| Prompt |
Write out all the entries below again, changing every "Where should I click to" to "Which spot should I click to" and leaving everything else untouched.
--- Start of Entries supplied ---
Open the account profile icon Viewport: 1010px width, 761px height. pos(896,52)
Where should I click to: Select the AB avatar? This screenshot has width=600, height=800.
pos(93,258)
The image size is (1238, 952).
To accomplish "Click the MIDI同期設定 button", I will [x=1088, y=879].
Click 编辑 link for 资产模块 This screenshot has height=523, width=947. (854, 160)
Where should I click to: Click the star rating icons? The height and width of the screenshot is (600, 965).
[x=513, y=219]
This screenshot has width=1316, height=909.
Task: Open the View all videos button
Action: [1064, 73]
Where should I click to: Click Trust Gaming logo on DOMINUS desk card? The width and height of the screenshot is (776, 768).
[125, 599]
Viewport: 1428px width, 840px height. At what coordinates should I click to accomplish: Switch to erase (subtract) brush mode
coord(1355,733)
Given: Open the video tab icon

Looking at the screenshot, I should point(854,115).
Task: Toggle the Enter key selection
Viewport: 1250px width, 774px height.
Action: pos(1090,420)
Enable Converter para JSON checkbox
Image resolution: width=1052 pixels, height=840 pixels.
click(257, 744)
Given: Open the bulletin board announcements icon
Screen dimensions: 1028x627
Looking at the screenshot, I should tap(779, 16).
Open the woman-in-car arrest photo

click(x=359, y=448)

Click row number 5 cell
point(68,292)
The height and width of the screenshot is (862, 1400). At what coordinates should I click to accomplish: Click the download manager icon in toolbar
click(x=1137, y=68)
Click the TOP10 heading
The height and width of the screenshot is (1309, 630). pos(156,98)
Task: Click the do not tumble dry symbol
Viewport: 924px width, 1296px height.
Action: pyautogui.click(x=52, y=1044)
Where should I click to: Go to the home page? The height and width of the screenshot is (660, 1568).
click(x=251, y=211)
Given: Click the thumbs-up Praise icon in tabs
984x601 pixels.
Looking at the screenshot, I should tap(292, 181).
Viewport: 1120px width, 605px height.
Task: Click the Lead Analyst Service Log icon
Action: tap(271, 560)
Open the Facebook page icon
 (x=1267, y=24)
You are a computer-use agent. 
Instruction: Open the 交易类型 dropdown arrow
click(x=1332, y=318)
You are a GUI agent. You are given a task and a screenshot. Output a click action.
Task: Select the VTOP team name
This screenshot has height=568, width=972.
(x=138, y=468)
--- End of Entries supplied ---
| Written solution |
Open the account profile icon Viewport: 1010px width, 761px height. pos(896,52)
Which spot should I click to: Select the AB avatar? This screenshot has width=600, height=800.
pos(93,258)
The image size is (1238, 952).
To accomplish "Click the MIDI同期設定 button", I will [x=1088, y=879].
Click 编辑 link for 资产模块 This screenshot has height=523, width=947. (854, 160)
Which spot should I click to: Click the star rating icons? The height and width of the screenshot is (600, 965).
[x=513, y=219]
This screenshot has width=1316, height=909.
Task: Open the View all videos button
Action: [1064, 73]
Which spot should I click to: Click Trust Gaming logo on DOMINUS desk card? The width and height of the screenshot is (776, 768).
[125, 599]
Viewport: 1428px width, 840px height. At what coordinates should I click to accomplish: Switch to erase (subtract) brush mode
coord(1355,733)
Given: Open the video tab icon

Looking at the screenshot, I should point(854,115).
Task: Toggle the Enter key selection
Viewport: 1250px width, 774px height.
Action: pos(1090,420)
Enable Converter para JSON checkbox
Image resolution: width=1052 pixels, height=840 pixels.
click(257, 744)
Given: Open the bulletin board announcements icon
Screen dimensions: 1028x627
Looking at the screenshot, I should tap(779, 16).
Open the woman-in-car arrest photo

click(x=359, y=448)

Click row number 5 cell
point(68,292)
The height and width of the screenshot is (862, 1400). At what coordinates should I click to accomplish: Click the download manager icon in toolbar
click(x=1137, y=68)
Click the TOP10 heading
The height and width of the screenshot is (1309, 630). pos(156,98)
Task: Click the do not tumble dry symbol
Viewport: 924px width, 1296px height.
Action: pyautogui.click(x=52, y=1044)
Which spot should I click to: Go to the home page? The height and width of the screenshot is (660, 1568).
click(x=251, y=211)
Given: Click the thumbs-up Praise icon in tabs
984x601 pixels.
Looking at the screenshot, I should tap(292, 181).
Viewport: 1120px width, 605px height.
Task: Click the Lead Analyst Service Log icon
Action: tap(271, 560)
Open the Facebook page icon
 (x=1267, y=24)
You are a computer-use agent. 
Instruction: Open the 交易类型 dropdown arrow
click(x=1332, y=318)
You are a GUI agent. You are given a task and a screenshot. Output a click action.
Task: Select the VTOP team name
This screenshot has height=568, width=972.
(x=138, y=468)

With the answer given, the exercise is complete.